After loss or tragic events, we are often left feeling helpless and wondering what to do. How can we possibly explain things to young children or figure out how to move on through the shock and potential grief?

Experts suggest that if possible, taking time together as a family is the right thing to do, talking with your children and teens sooner rather than later is recommended. After all, better they hear about what has happened from you than the media or the rumour mill, or other children on the playground or in the lunchroom.  

Wise advice also suggests you:

• Put other things aside: Spend quiet time sitting with each other, taking a few deep breaths and/or going for a nature walk.
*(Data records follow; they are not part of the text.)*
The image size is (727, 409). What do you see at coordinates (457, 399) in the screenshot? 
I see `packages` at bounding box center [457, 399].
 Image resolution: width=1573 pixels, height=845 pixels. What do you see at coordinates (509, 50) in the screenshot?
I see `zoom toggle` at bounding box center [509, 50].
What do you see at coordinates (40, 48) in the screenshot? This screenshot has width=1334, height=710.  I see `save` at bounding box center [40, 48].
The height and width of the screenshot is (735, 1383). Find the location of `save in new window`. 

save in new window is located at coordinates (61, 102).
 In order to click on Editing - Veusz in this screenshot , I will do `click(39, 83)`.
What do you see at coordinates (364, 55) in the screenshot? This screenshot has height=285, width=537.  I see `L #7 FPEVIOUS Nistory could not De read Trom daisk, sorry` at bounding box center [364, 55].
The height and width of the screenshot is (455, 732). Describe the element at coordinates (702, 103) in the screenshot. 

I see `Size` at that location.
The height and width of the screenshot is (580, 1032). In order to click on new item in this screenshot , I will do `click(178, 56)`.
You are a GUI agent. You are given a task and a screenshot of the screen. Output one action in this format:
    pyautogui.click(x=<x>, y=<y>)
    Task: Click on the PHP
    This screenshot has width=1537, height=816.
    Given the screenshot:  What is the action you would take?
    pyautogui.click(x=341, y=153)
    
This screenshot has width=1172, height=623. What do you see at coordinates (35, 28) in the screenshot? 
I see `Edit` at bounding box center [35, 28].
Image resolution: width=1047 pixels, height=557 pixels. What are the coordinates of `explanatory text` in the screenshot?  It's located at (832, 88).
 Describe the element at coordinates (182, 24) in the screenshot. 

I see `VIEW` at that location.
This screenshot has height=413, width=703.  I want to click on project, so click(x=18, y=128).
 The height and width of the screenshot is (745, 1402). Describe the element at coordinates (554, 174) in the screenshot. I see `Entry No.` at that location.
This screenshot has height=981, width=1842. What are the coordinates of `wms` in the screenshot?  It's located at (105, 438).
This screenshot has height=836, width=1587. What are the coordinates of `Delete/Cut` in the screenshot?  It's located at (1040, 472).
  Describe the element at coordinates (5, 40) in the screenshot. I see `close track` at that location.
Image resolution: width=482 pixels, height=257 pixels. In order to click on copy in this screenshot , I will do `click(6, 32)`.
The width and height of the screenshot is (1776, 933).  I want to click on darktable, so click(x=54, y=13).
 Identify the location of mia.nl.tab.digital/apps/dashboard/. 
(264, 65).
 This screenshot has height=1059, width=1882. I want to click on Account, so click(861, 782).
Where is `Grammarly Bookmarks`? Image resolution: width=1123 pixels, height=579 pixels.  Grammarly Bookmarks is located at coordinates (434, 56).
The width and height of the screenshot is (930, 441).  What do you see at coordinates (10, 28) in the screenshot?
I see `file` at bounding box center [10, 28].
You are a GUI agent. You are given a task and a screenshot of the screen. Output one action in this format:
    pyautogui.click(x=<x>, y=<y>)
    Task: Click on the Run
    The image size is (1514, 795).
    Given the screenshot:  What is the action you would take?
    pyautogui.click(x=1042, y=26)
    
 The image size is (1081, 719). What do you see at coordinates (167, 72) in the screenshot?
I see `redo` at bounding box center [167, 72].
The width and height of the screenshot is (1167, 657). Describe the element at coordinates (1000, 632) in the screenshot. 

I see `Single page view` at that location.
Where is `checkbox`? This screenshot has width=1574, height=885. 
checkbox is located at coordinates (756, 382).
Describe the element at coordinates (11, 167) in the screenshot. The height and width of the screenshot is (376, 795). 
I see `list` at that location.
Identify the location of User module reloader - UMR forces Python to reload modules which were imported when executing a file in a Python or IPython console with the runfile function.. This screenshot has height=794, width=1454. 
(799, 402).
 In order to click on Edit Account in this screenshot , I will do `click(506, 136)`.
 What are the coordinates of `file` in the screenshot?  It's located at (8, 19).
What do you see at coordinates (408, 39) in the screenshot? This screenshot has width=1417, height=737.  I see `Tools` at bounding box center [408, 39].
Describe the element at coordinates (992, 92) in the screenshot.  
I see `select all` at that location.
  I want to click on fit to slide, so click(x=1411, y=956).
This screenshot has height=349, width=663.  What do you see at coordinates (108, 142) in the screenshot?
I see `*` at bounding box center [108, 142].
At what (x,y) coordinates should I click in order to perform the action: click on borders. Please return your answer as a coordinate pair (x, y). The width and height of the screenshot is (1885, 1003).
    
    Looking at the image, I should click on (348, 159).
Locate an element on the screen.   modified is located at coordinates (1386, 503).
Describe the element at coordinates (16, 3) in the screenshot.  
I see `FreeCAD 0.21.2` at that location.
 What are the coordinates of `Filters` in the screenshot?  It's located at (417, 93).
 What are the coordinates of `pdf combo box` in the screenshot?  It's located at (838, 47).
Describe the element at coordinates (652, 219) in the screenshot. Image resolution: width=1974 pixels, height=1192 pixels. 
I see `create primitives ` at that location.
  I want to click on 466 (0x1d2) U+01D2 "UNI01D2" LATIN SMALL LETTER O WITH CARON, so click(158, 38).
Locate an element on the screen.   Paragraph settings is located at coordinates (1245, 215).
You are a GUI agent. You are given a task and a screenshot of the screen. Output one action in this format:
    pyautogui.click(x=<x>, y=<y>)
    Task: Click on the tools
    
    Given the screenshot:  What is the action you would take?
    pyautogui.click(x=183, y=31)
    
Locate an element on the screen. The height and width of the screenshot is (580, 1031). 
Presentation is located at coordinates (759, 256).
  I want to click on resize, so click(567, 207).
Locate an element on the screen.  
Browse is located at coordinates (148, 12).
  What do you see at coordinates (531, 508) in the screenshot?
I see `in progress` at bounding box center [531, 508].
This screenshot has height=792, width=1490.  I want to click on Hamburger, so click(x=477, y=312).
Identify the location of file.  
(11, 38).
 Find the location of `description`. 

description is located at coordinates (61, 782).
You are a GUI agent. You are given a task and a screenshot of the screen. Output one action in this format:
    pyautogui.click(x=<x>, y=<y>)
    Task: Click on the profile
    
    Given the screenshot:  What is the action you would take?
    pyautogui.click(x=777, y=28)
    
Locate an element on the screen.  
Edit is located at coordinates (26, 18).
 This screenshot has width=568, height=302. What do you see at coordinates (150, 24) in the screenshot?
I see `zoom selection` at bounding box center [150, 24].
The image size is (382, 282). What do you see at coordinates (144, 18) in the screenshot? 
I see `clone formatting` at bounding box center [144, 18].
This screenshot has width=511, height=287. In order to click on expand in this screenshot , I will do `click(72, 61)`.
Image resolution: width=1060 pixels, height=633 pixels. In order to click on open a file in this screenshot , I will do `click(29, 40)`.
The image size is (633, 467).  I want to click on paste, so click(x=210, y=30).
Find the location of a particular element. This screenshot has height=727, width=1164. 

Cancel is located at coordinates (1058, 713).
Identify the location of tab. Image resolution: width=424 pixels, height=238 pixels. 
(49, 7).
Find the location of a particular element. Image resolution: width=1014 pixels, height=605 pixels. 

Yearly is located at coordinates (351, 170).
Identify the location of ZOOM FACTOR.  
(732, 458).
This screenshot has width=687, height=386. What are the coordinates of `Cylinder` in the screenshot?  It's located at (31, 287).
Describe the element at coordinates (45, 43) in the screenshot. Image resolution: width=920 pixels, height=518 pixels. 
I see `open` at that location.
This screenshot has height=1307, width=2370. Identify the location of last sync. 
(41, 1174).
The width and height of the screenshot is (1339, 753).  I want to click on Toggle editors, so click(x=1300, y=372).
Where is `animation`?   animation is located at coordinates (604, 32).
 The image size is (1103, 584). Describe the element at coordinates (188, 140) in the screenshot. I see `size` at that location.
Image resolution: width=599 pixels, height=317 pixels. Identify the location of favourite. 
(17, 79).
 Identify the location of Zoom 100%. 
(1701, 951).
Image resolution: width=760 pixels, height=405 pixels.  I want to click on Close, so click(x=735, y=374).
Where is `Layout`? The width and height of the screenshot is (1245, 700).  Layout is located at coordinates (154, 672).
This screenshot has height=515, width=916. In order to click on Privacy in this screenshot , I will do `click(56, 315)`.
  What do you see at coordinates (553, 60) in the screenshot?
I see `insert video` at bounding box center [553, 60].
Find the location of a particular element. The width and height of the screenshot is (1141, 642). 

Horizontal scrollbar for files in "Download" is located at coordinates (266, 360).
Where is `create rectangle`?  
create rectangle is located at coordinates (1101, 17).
• Trust is key: It’s important that your children feel they can count on you to keep them as safe as possible and that you’ll be there for them.

• Create time and plenty of space: It’s normal for all of you to feel sadness, anger, grief or vulnerability.

• Answer questions succinctly: If your child or teen ask you a question, be clear and provide a simple answer to exactly what they asked. Tell the truth. Don’t add extra details, embellish stories or use guess work when discussing the situation with them. It’s okay to say you don’t know the answer.

• Try to remain calm when you are talking: Remember, children will take their cues from the tone of your voice. If you’re anxious and scared they will be too.

This is certainly a time to ask for professional advice. It’s also a time to think about how grief might impact your child’s participation at school or elsewhere. In that spirit, we encourage you to read our article on Page 20 from Calgary’s Children’s Grief Centre called “When Grief Goes to School.” And, as the authors suggest, remember to take care of
yourself and make sure you’re getting the support you need.